_EXERCISE_
Copy the part of the salmon forum thread below that begins at the words "I'm looking at" and stops after the words "the reference sequence.".

_PASSAGE PROVIDED_
CIGAR in sam file not showing mismatches #491

Open mej54 opened 4 years ago

mej54 commented 4 years ago

Hi,

I'm looking at RNAseq data and am trying to identify the number of reads that map to an expressed transgene by using salmon in the quantification mapping mode. I built the reference using a kmer of 15 on a fasta that contains ~1 kb of the target transgene region as the reference sequence.

I started looking at reads that have only one hit to this gene/barcode region (NH:i:1) and I noticed that a lot of these reads have a CIGAR string of 151M, but when I look at them in IGV aligned to my reference sequence, they only match a portion of the reference and the rest of the read contains a lot of mismatches. I'm wondering why in this case the read would say 151M when it contains these mismatches in alignment? Are the CIGAR strings in the salmon *.sam files accurate? I have attached an IGV screenshot for reference.

I ran salmon (v0.9.1) using the following command: salmon quant -i $REF_INDEX -l U -r <(gunzip -c $R2_FASTQ) --writeMapping=$OUT_SAM -o $OUT_QUANT --threads 28

Thank you for any help you may be able to provide!

Screen Shot 2020-03-10 at 3 10 30 PM
rob-p commented 4 years ago

Hi @mej54,

First, thanks for using salmon and for providing detailed feedback! There are two main points I'd like to make in response to the points you raise.

First, v0.9.1 is very old, and there have been a large number of bug fixes and substantial improvements to salmon since that version (though it's much better than people who are still using 0.8.2 from, like, 3 years ago!). Specifically, I'd highly recommend upgrading to the latest version (1.1.0, with 1.2.0 coming out shortly). We've added (and made standard) selective-alignment, which is a procedure that provides alignment scoring for the assigned reads to avoid spurious mappings that arise with fast lightweight mapping procedures.

_SUPPLIED INFORMATION_
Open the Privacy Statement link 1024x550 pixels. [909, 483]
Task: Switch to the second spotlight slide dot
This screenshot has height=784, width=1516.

_WRITTEN SOLUTION_
I'm looking at RNAseq data and am trying to identify the number of reads that map to an expressed transgene by using salmon in the quantification mapping mode. I built the reference using a kmer of 15 on a fasta that contains ~1 kb of the target transgene region as the reference sequence.